Trusted auto-approval applies the same rule. A candidate capability must have
source references and an eligible utility relationship (`owned`, `facade`, or
`adapter`) before it can be approved automatically. Dependency, tooling,
configuration, and mention-only candidates remain review material. The review
decision should explain both sides: why approved candidates were considered safe
and why skipped candidates need curator review.
`INTENT.md` may also seed intended capabilities when it contains an explicit
capability section. These intent-derived candidates are marked as review
required because intent says what the repository is meant to provide, not what
has already been proven. `SCOPE.md` sections with the same wording are not
treated as equivalent input during rebuilds, because scope is derived from the
registry model being rebuilt.
The motivating failure mode was a key-cape-like repository whose agent guidance
and generic backend-adapter vocabulary looked superficially like LLM provider
routing. That pattern should produce source-linked facts for the files that
exist, but it should not become an LLM-provider capability unless there is
provider-specific owned, facade, or adapter evidence.
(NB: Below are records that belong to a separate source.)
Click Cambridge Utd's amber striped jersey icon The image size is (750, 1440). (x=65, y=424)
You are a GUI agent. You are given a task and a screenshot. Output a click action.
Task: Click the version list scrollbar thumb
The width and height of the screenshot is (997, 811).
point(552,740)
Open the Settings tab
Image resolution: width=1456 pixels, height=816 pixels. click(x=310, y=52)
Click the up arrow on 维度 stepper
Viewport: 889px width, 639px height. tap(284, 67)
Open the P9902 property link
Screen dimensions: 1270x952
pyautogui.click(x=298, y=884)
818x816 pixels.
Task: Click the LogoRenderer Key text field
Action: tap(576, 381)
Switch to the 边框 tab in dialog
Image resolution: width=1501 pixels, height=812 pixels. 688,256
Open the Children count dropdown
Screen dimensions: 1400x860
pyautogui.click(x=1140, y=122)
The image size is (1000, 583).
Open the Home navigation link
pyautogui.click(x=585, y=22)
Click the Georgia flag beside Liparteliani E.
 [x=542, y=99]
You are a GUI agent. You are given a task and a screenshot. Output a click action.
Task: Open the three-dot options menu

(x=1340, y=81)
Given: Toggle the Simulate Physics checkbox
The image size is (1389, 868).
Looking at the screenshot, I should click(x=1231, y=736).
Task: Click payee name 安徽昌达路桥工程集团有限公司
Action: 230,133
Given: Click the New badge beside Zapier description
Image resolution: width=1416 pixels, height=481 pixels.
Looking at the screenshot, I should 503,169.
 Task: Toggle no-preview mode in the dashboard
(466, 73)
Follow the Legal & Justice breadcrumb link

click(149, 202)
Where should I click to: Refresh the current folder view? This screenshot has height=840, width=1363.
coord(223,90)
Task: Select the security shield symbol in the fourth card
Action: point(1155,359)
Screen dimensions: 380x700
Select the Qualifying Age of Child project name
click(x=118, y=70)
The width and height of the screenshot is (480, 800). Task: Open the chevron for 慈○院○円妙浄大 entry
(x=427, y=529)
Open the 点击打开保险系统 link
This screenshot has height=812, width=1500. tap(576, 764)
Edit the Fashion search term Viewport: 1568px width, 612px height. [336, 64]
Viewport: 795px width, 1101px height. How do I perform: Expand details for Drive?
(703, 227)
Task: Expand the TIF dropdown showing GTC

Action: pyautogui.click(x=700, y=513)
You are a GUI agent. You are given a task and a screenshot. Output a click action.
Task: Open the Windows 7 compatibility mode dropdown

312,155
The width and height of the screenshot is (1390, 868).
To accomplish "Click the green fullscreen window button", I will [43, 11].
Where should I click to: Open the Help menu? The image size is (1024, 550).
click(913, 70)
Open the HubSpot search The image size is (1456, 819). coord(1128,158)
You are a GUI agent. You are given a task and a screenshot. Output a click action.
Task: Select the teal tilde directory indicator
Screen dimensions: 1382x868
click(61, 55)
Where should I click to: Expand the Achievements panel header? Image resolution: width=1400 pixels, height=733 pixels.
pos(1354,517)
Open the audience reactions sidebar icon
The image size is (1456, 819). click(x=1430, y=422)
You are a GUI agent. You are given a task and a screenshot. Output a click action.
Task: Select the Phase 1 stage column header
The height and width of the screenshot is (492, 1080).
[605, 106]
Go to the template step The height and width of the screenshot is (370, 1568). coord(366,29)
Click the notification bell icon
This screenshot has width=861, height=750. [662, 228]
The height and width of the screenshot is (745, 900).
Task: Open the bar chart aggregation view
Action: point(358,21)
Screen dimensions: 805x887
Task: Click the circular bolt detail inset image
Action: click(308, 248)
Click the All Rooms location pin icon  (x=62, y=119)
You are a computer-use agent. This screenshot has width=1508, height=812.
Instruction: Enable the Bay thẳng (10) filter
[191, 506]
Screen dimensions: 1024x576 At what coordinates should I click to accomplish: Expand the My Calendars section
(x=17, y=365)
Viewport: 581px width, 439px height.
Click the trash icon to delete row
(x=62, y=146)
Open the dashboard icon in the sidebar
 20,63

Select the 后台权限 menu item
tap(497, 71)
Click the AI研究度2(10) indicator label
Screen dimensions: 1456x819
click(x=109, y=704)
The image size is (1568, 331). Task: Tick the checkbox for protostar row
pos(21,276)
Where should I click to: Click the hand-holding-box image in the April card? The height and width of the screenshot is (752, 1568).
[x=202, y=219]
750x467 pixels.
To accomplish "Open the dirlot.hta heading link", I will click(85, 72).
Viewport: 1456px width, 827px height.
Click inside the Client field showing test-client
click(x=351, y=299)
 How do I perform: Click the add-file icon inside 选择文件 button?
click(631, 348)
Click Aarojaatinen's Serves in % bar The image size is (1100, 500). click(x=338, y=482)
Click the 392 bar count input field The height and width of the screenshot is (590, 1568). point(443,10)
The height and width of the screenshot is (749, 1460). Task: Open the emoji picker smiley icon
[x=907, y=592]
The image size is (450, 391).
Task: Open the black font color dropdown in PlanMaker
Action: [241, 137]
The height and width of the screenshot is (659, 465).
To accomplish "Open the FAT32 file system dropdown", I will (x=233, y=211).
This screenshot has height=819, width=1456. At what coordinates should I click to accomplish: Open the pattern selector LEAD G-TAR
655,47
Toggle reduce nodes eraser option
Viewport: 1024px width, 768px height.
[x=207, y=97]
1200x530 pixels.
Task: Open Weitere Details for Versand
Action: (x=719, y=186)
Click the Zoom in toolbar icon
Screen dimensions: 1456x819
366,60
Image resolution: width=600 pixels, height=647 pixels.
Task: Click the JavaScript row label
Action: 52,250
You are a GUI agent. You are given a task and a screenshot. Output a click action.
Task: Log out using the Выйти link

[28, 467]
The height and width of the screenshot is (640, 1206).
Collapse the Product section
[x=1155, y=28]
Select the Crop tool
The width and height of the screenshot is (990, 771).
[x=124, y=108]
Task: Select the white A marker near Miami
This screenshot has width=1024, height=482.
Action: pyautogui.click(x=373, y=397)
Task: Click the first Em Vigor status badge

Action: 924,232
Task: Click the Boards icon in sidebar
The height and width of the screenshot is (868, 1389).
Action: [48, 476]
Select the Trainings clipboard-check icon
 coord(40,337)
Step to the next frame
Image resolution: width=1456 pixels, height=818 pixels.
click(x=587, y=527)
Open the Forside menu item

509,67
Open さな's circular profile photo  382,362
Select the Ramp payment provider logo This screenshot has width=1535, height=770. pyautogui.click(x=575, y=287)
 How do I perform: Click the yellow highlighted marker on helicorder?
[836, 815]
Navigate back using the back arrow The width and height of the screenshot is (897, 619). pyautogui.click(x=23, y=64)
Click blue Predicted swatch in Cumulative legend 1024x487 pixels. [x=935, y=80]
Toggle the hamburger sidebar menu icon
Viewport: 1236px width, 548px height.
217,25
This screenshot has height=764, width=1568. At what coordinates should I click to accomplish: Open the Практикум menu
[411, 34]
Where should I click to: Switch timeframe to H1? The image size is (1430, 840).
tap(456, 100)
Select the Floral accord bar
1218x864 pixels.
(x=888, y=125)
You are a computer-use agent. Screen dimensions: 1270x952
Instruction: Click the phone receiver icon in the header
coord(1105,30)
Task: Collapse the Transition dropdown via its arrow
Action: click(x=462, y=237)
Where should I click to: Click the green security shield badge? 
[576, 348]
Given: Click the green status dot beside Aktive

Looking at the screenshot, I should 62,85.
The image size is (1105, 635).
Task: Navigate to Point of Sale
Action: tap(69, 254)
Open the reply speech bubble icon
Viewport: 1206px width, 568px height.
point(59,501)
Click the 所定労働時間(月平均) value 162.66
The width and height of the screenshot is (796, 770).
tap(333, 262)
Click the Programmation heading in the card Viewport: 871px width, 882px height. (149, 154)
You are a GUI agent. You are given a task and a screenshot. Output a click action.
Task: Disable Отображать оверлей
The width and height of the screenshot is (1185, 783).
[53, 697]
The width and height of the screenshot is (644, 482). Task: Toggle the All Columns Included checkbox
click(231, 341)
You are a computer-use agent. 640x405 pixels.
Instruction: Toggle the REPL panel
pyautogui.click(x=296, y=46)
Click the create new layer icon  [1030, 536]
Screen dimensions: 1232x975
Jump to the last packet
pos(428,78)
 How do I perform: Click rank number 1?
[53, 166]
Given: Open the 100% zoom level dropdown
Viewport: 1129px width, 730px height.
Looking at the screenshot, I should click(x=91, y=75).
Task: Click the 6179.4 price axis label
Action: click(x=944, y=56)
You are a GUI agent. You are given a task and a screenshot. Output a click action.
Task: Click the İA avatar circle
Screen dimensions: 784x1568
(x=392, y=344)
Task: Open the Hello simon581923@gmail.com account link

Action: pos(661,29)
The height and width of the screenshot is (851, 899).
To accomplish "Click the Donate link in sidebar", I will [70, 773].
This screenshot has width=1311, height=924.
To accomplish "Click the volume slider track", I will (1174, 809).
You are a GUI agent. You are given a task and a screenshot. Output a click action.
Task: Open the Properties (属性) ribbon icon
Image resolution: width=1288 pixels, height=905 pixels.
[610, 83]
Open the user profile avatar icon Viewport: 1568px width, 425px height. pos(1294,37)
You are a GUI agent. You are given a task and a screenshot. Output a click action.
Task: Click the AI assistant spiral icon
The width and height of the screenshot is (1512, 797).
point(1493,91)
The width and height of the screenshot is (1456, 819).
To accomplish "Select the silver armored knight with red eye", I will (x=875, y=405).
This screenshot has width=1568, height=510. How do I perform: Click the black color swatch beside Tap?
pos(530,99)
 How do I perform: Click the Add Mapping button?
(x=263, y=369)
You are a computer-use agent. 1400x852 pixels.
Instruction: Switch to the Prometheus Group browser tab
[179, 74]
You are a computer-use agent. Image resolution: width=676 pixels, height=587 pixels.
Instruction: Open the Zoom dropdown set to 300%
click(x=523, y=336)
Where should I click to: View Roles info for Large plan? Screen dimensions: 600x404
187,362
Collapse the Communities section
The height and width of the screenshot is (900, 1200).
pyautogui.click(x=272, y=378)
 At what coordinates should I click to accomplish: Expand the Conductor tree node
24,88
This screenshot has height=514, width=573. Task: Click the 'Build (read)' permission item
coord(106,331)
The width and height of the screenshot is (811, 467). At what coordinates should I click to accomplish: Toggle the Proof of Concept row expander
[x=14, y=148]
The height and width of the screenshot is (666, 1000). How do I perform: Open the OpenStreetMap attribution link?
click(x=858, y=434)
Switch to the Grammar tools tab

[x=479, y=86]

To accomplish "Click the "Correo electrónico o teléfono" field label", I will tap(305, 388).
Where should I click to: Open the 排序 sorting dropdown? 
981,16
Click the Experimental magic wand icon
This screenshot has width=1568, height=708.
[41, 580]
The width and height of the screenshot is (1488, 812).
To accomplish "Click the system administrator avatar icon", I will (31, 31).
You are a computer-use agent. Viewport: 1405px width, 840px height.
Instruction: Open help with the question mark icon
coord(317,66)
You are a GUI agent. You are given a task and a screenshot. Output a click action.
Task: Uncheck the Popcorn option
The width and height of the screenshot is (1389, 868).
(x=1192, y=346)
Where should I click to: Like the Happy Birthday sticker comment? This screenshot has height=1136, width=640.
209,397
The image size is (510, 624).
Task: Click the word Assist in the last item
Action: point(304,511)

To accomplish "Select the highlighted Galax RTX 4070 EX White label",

The scanner and generator
should solve this by provenance and utility relationship rules, not by
hard-coding product names.
Source references point from interpreted claims back to files or facts.
Evidence is support for a characteristic. It is not the same thing as an observed
fact. Evidence may reference:
- Observed facts.
- Source files or content chunks.
- Lower-level characteristics, such as a capability using features as evidence.
Evidence should usually point downward in abstraction. An ability can use
capabilities or features as support. A capability can use features or facts as
support. A feature should usually use facts or source references as support, not
abilities or capabilities.
Same-level evidence references are allowed as review material, but should be
treated as a possible organization smell.
## Implementation Direction
The current schema still stores evidence on capabilities, with textual
references and source refs. The next additive schema step should generalize this
without breaking existing data:
- Add a scope root per repository.
- Add typed evidence targets: supported characteristic kind/id.
- Add typed evidence references: fact, source ref, content chunk, or
characteristic kind/id.
- Keep legacy evidence fields until migration/export/search have been updated.
The UI should make this relationship clear by presenting evidence as support
under the characteristic it supports, not as a peer of features.
## Rebuilds And Supersession
Use a normal analysis rerun when the existing approved map is mostly trustworthy
and the goal is to compare new evidence against prior candidates. Use a rebuild
from scratch when approved characteristics are polluted by a bad extraction
pattern, stale after a major rename, or circularly derived from old scope text.
A dry-run rebuild should be the first step. It scans current source, generates a
fresh candidate graph, and reports what approved abilities, capabilities,
features, and evidence would be superseded. A confirmed rebuild preserves audit
history by recording which approved IDs were superseded, then clears the current
approved map and leaves the fresh candidate graph for review or trusted
auto-approval.
Curators should treat superseded characteristics as historical claims, not as
deleted facts. They explain what the registry used to believe and why a rebuild
was chosen over incremental correction.